Uh oh. I forgot to tell the conference attendees about Netcomm have started up a community called My Open Source Router and are offering… an open source router. And how the proposed 802.11 s
IEEE 802.11s is a draft IEEE 802.11 amendment for mesh networking, defining how wireless devices can interconnect to create an ad-hoc network.
… nor did I mention One Laptop Per Child and how it was used to cover outback areas in Western Australia nor did I… ah well, only 1/2 an hour after all. Heh.
This is a three part series:
1. Social Media Content Portal – about the limitations of blogs and *old* social media leading to the need for more broadband to use more collaborative content.
2. Video 3.0 – Social Video, or collaborative video vs YouTube non-collaboration and how we consume media if we have more broadband
3. Consumer as ISP, Social Networks Telecommunications – How consumers using peer to peer telecommunications to create an always on, ambient, mobile social network full of collaborative content in innovative ways, including video.
Key take aways. Currently we are doing analog content creation in a digital space. We are doing isolated creativity in a collaborative space. We are moving towards creating content collaboratively online, live streaming with the ability to mix multiple videos live and mobile. This puts demands for a free/cheap wireless solution that peer to peer social telecommunications can provide.
By the way during question time and tea time: Telstra were interested in B.T.s business model (locking out competitors by giving Foneros free access across the U.K.). Vodafone wanted to know more about social networks online. Government wanted to know about municipal installations (thank goodness I remembered about Prestonburg in Kentucky) and about privacy, tracking paedophiles who use free wifi, identity, regulatory issues. Someone from New Zealand was there but I forget what she wanted.
There, now you know as much as I do about the conference, cos I had to come home after a brilliant presentation by John Lindsay of Internode. He mentioned the name Simon Hackett – I think he was at Adelaide Uni when we were setting up our AARNET there in about 1988….
Hi Laurel, thanks for great examples- I was in a planning workshop for AMPLIFY 2009- the AMP Innovation & Thought Leadership Festival (Gary Hayes participated last year!) this morningwhere we were talking about living and working "in the cloud", not just using applications, but actually "living, doing, socializing, creating in real time" ….and I think your examples of technologies available today and projections for the future are proof that this is not far-fetched. Its actually already here, just "unevenly distributed" to quote a now cliched term!
Oh good work Annalie! It’s so important to have workshops like this. I’ve found governments (and corporates) both here and overseas talk about the ‘need for innovation’ and the ‘need for broadband and collaborative services’ but don’t always know what they look like. You show ’em! 🙂
That Gary Hayes** is a genius, I reckon.
**Disclaimer, I want him to take me out to tea tonight. Heh.
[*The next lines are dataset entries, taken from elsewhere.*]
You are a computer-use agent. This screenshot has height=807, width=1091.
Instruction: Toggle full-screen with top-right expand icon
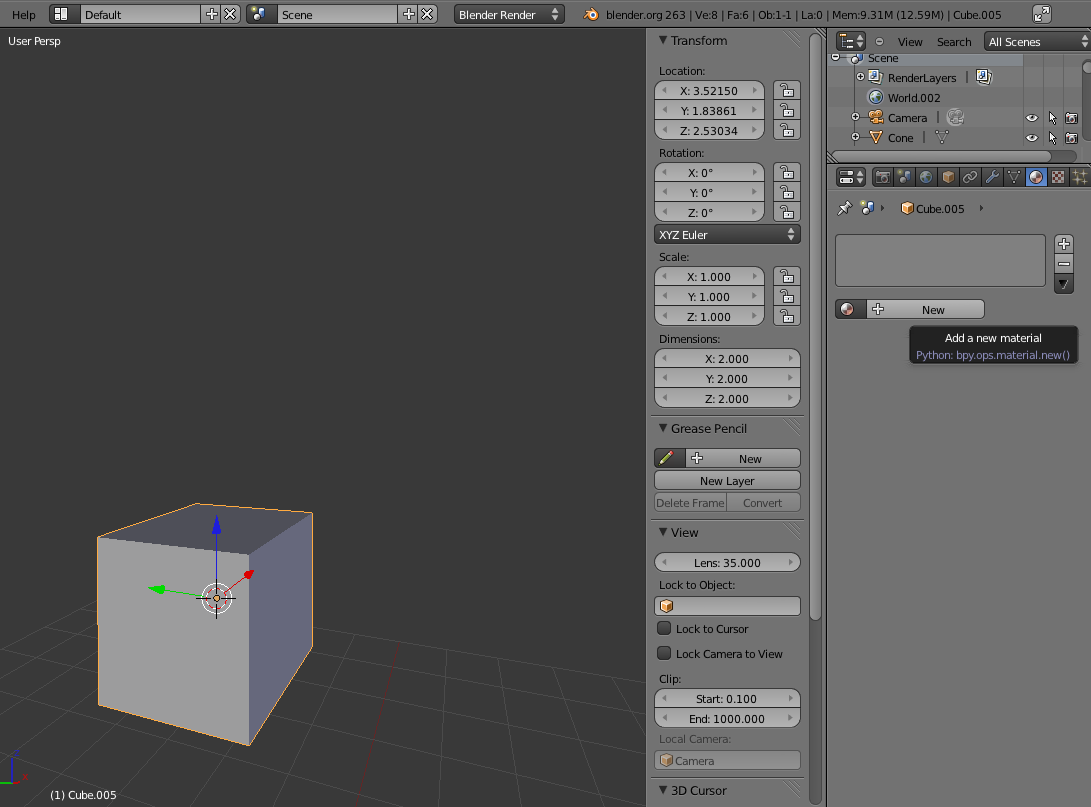coord(1042,14)
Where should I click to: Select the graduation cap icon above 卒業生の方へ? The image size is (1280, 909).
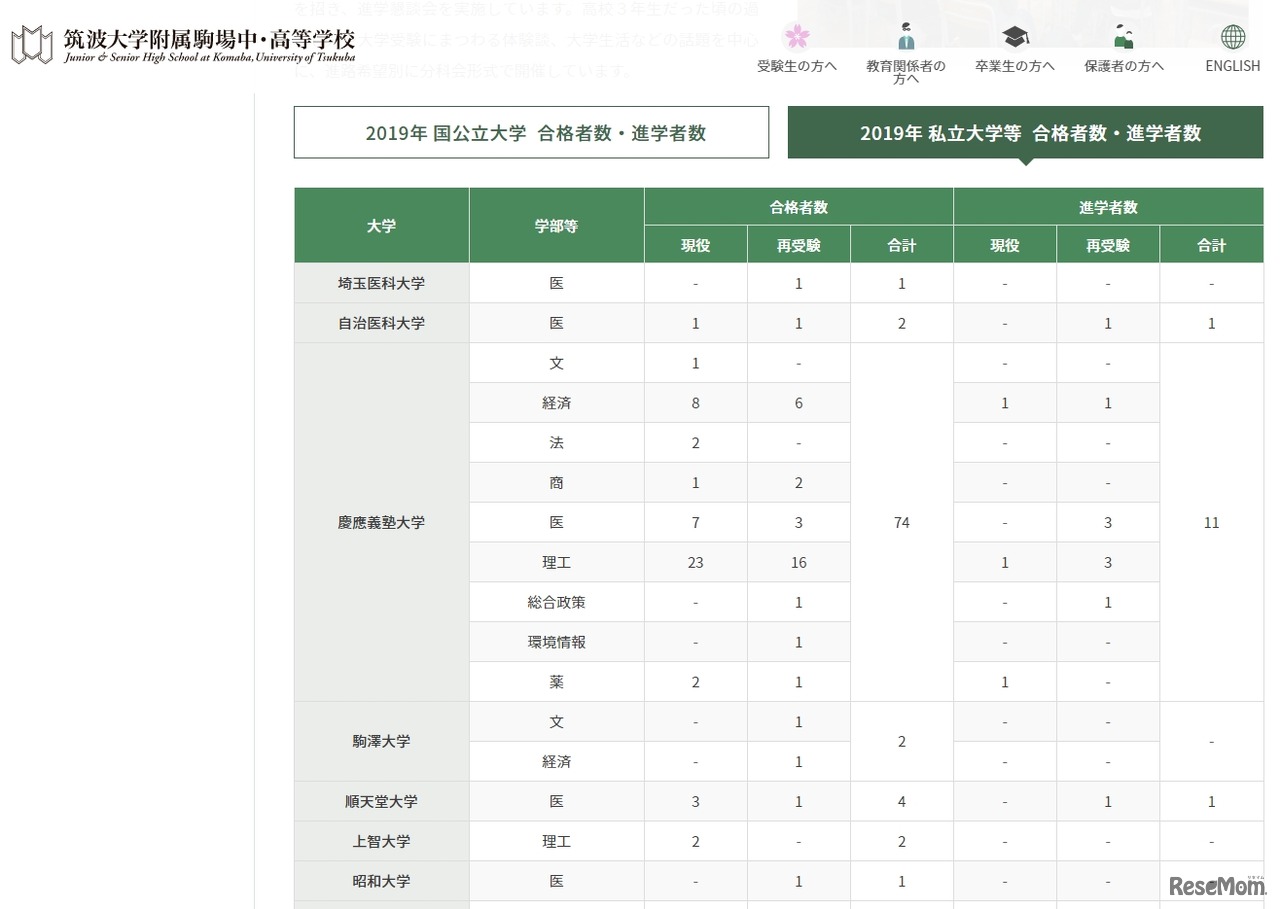[x=1014, y=36]
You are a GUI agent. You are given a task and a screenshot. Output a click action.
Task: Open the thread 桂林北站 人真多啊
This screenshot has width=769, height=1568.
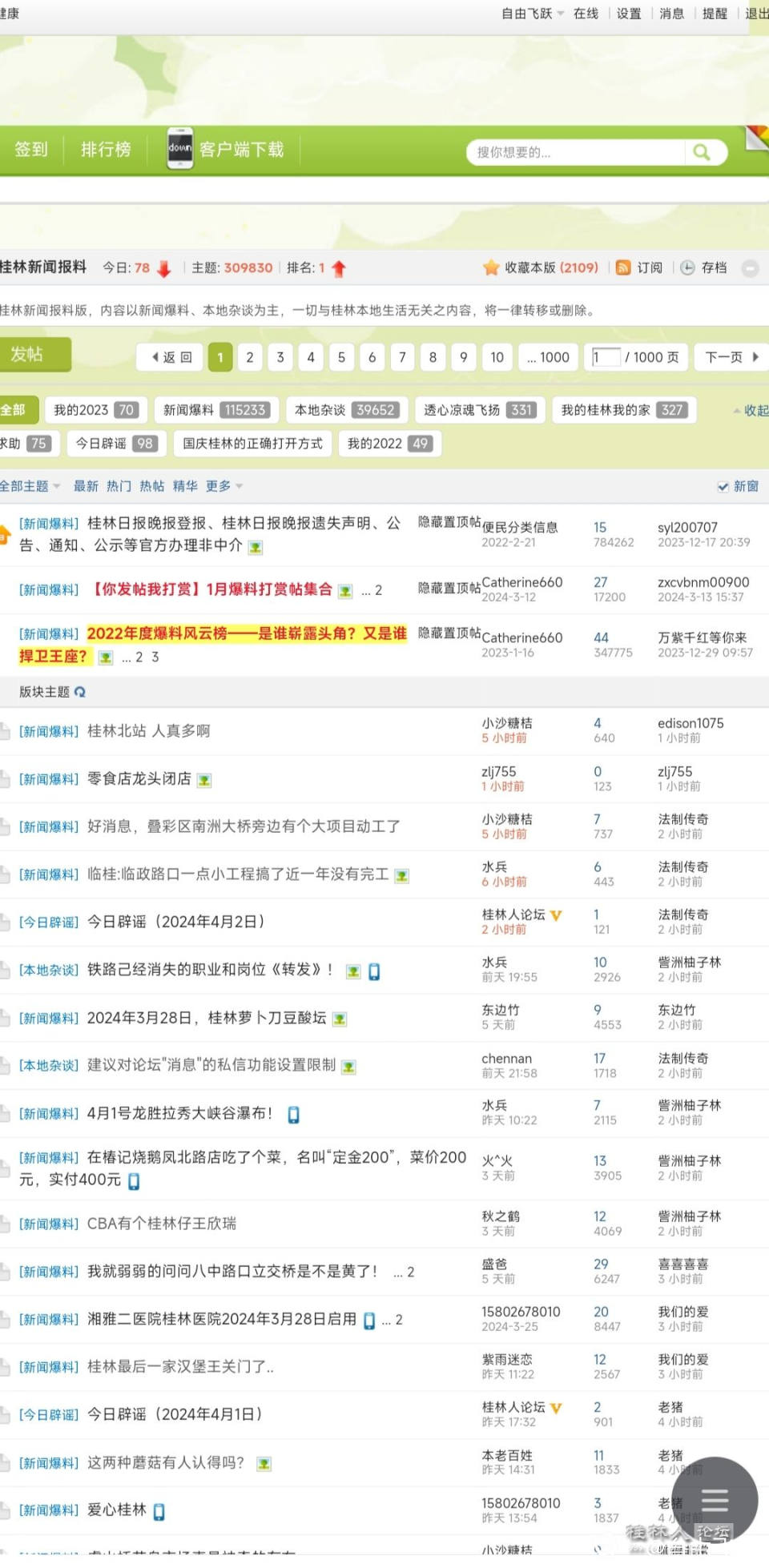148,731
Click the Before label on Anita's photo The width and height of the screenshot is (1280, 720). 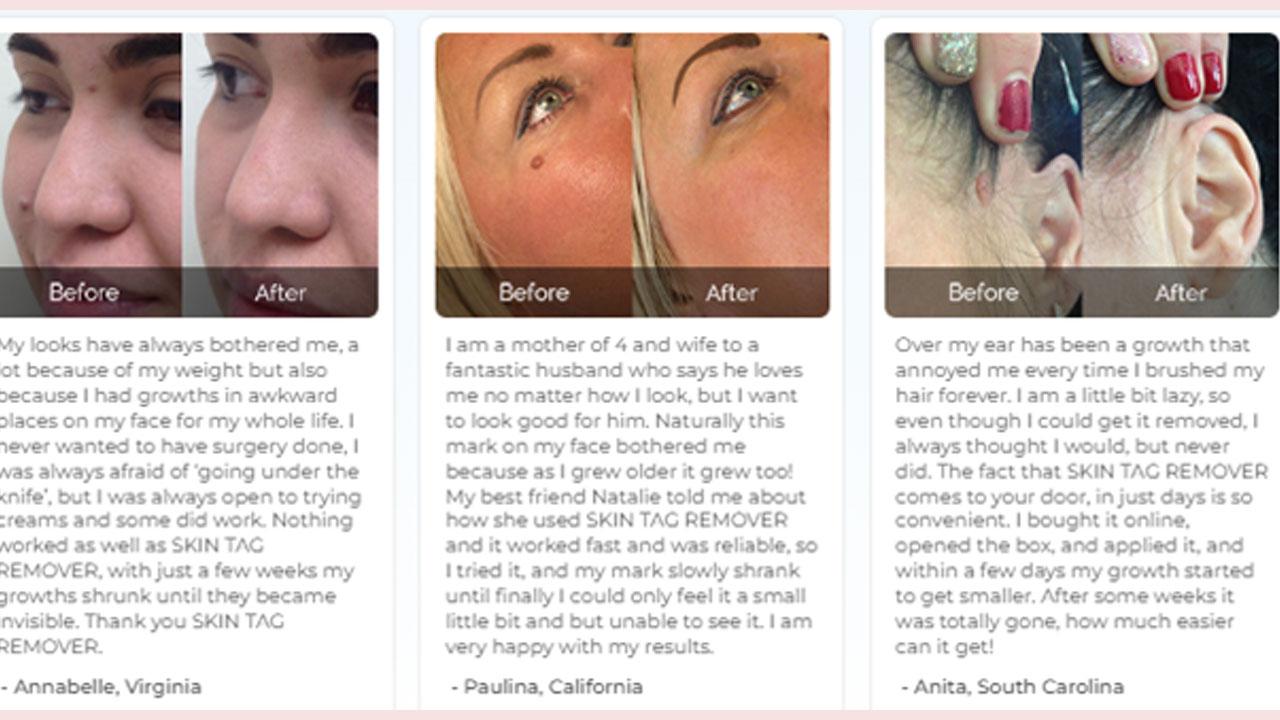(983, 293)
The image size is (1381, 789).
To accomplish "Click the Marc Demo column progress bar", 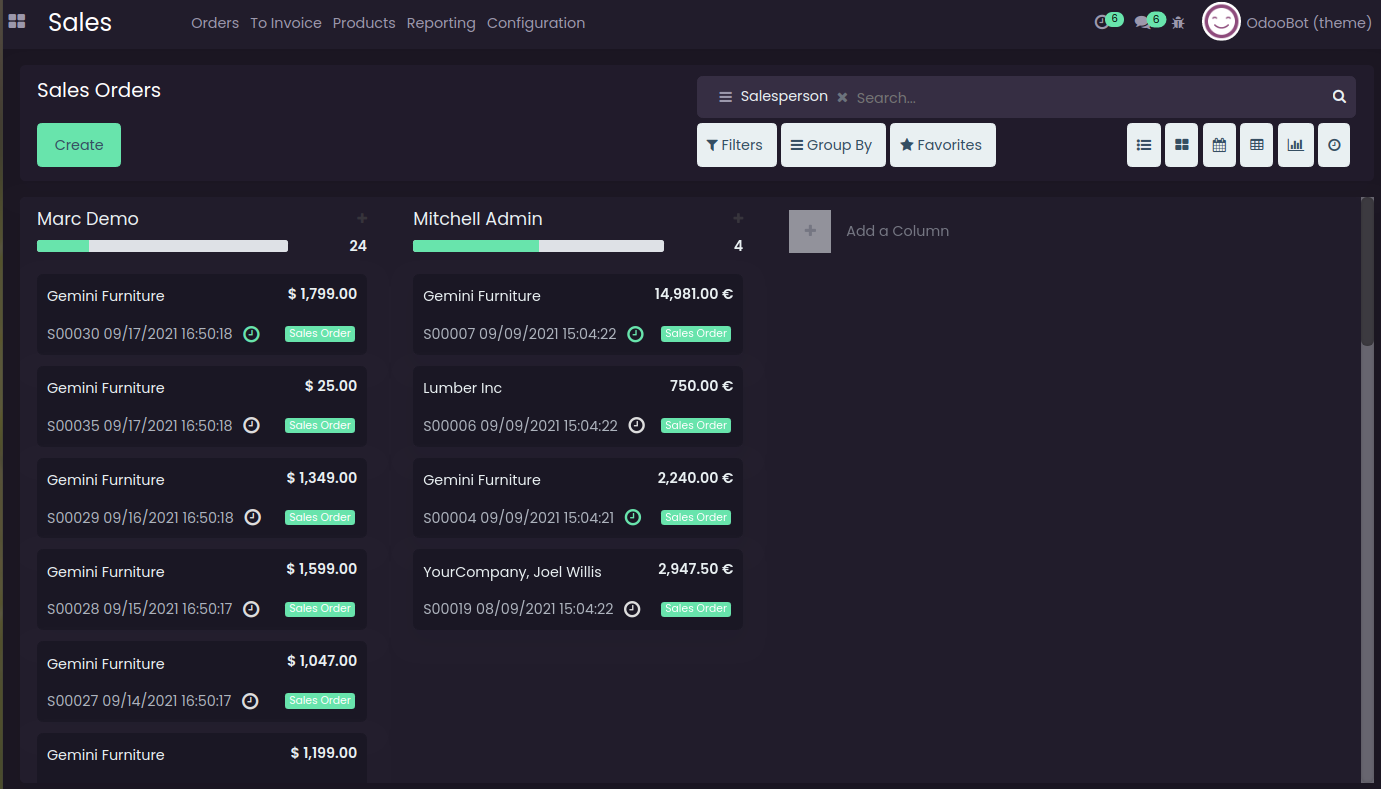I will [x=162, y=246].
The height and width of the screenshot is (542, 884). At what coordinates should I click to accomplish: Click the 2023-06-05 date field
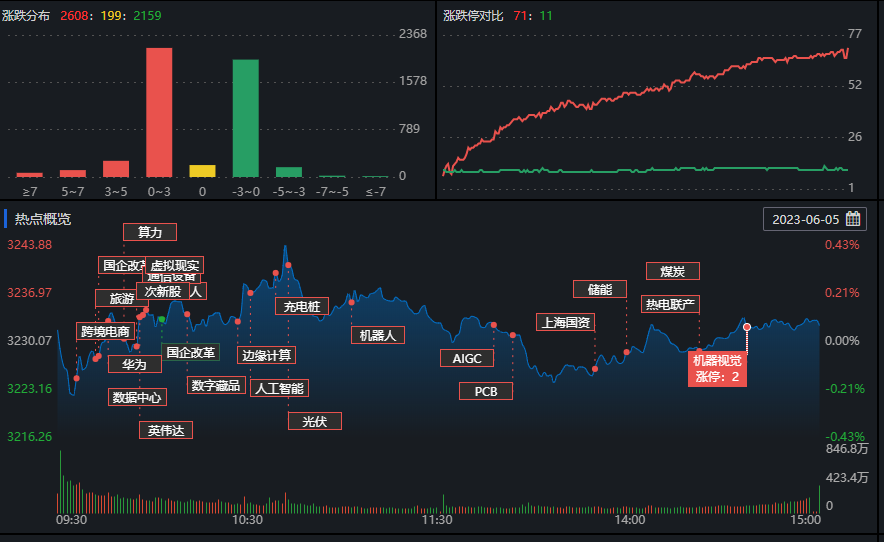coord(805,219)
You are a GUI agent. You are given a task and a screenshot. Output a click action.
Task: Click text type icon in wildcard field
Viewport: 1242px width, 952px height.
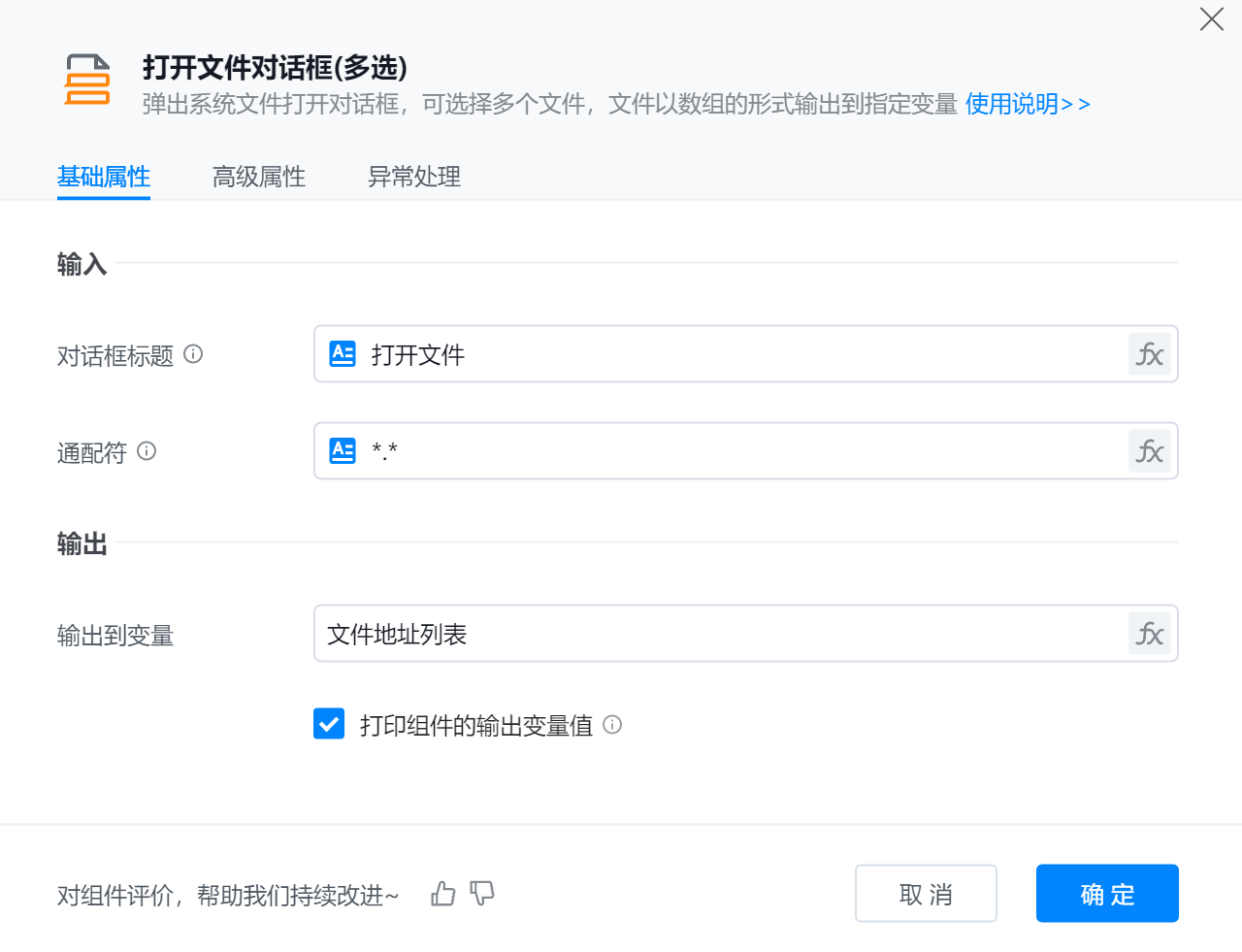343,451
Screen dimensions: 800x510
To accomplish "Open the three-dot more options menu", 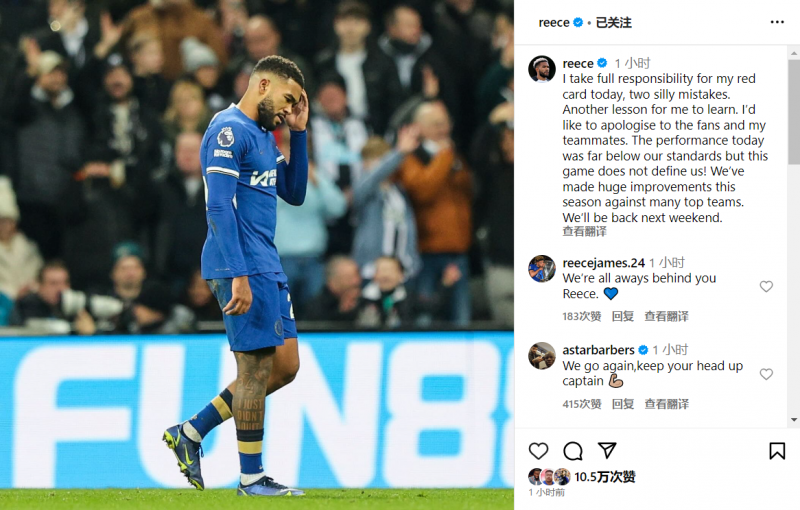I will click(x=777, y=22).
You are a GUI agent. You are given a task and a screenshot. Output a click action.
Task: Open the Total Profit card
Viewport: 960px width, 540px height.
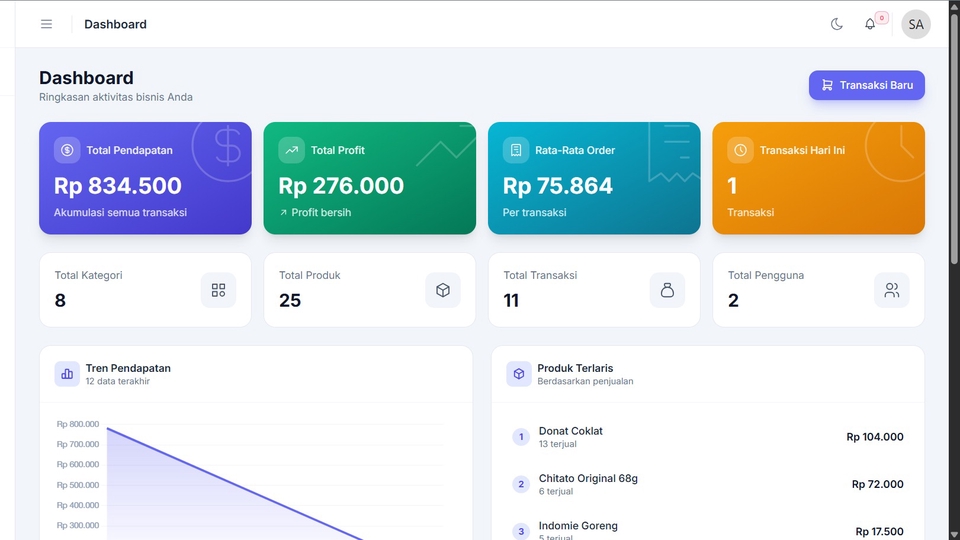[370, 178]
Here in Australia iiNet is doing a similar thing to BT/Fon with Tomizone (since August last year), offering free wifi to iiNet customers and ability to set up your own hotspot:
http://www.iinet.net.au/search/index.html?q=tomizone&scope=site
ACMA considers "diversity in physical infrastructure and higher-speed broadband networks", including mesh networks and "SydneyFreeNet", one of the top 5 trends in communications services and applications to keep an eye on (pdf):
http://www.acma.gov.au/webwr/_assets/main/lib310658/top_six_trends.pdf
My 2c,
JJ
I tried out Mogulus at you suggestion. It sounds like a swell idea but here in the territory i don’t have good enough speed to stream quality video. Heaven forbid if the clean feed goes in.